Would they recognize me?
Would they want to see me?
Would they have time to say hi?
I walked through the front doors of the hospital, turned and looked at the door I was wheeled out of that night we left. A wave of emotions came over me of everything I felt that day. I composed myself and asked the lady at the front desk how to get to Labor and Delivery, my lips were quivering with nerves and fighting back the break down I knew could bust out at any moment. Also mixed with my fear of getting lost in a hospital and/or walking into an area that I’m not supposed to go…
The elevator opened and I pressed 2. Deep breaths.
The elevator door opened and my brain couldn’t read the signs to tell me where to go. Thank goodness for a custiodian looking man who opened the slider door for me and showed me the nurses desk.
When I was there before, it felt like a blur and I couldn’t remember what things had looked like to know if I was in the right place or not. As I approached the desk, I saw the night nurse (I’m keeping their names out just because I didn’t get their approval to include their names, so don’t think I’m rude by how I refer to them). She was in street clothes because it was 9am and usually her shifts end around 7am I think. Her supervisor had told her someone was coming to see her but hadn’t told her who. I was shaking when I said “she’s one of the ones I’m here to see” (actually I said it completely wrong because I was not really able to speak).
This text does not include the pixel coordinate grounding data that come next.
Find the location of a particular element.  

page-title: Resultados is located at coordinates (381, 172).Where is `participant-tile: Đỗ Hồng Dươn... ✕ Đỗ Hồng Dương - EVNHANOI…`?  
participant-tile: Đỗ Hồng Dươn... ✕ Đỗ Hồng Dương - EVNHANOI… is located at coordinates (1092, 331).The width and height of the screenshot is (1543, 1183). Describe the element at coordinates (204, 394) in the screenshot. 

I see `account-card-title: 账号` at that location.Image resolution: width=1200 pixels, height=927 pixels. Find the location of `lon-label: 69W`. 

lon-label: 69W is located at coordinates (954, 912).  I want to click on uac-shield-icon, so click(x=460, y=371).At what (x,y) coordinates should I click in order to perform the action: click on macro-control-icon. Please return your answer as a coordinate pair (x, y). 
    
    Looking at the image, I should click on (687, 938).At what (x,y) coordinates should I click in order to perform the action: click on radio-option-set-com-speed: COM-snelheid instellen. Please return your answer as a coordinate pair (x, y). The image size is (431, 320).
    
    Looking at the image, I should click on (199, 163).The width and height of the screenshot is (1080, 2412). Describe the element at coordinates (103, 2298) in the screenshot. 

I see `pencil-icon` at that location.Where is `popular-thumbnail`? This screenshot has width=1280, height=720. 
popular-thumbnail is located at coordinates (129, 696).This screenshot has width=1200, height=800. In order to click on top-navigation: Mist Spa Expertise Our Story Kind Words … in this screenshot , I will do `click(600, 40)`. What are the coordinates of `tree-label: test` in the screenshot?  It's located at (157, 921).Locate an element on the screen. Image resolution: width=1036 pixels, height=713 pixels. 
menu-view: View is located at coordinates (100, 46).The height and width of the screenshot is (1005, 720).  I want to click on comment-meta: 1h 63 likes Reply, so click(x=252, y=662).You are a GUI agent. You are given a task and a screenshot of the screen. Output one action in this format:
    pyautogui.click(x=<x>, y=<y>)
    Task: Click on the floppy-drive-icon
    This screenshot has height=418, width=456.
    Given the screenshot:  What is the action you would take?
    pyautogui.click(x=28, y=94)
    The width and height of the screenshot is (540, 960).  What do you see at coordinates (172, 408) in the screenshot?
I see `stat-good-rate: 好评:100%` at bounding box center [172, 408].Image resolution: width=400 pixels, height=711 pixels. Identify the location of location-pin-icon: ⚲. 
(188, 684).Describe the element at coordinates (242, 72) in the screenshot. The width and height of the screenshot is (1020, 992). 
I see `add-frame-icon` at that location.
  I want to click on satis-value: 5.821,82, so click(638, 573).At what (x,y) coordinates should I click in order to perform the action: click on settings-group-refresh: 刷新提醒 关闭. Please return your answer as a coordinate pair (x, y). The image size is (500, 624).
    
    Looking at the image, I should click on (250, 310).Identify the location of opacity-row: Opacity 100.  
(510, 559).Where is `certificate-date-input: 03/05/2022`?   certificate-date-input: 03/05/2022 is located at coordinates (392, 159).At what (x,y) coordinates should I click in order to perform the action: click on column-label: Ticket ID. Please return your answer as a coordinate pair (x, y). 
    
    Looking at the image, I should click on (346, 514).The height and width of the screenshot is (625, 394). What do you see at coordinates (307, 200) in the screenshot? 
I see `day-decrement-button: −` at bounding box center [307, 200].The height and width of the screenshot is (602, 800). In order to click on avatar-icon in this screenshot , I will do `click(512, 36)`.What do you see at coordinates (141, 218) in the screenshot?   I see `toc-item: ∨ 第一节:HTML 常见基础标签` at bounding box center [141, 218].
She came around the desk and we hugged. A hug that I so very badly needed. This lady was a stranger to me just over a month ago and now I didn’t know how to let go of the hug. I cried in relief.
When I turned around one of the 2 daytime nurses that helped with delivery and everything after until her shift ended sometime around 7pm that night (roughly about 8 hours after Aaron was born). More relief.
And the second daytime nurse was walking up. All there too see me. But really I was there to see them.
Part of Aaron’s quick arrival and not that I struggle with is if it was even real. Was I ever really pregnant or was it a dream? Did I really go through labor and deliver him or was it a dream? Did he really die or was that a nightmare? Were those nurses real or was I dreaming?
As I was there with them, outside of the fog of labor, delivery, and grieving, yes…they are real. And just as amazing as I remembered them being. The supervisor was even kind enough let us go in an unused room and let us visit for a little while. We were able to reminisce and catch up. It was EVERYTHING I was imagining and so much more.
I could have stayed all day. I didn’t want to leave them. They truly are amazing people that CHOOSE to take care of other people for a living. When they could have avoided me both that day and yesterday, they didn’t. They will never really know the impact they’ve had on me. I will spend the rest of my life trying to show them.
But before I left, I was also lucky enough to be able to see the photographer that took pictures for us of our sweet boy. I was able to visit with her also and it was just so nice to see everyone that I met though such a terrible time in my life. I really can’t explain it, but I never wanted it to end.
A million times thank you to all the staff that helped us during our stay, I know it was more than just these 4 ladies.
One of my best days since all this happened.